Work to complete
The response should hold each line from the entries below where "dropdown" is found.

Given information
=-=-=-=-=

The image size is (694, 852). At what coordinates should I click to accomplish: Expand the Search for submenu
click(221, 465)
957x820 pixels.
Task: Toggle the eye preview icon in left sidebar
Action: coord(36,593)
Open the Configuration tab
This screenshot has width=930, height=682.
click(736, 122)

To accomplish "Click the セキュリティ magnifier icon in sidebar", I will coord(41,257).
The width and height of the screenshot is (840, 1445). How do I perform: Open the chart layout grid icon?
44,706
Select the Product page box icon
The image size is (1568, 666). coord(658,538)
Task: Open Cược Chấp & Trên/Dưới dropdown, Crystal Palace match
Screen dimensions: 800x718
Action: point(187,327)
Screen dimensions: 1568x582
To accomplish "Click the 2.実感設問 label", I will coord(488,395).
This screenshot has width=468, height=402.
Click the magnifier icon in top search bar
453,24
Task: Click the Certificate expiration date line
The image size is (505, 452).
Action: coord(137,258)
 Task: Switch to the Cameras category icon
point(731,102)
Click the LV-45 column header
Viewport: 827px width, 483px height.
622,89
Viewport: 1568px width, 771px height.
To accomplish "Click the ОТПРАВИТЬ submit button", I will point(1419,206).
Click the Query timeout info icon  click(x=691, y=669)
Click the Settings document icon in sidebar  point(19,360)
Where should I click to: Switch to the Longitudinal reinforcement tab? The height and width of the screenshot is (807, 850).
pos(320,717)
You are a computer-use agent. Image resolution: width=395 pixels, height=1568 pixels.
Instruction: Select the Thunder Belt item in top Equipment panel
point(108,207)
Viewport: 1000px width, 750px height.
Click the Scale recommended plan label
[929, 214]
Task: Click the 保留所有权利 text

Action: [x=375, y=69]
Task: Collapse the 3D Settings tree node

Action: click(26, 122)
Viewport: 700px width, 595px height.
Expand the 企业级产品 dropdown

=-=-=-=-=

Reply to the exercise
Task: Open Cược Chấp & Trên/Dưới dropdown, Crystal Palace match
Expand the 企业级产品 dropdown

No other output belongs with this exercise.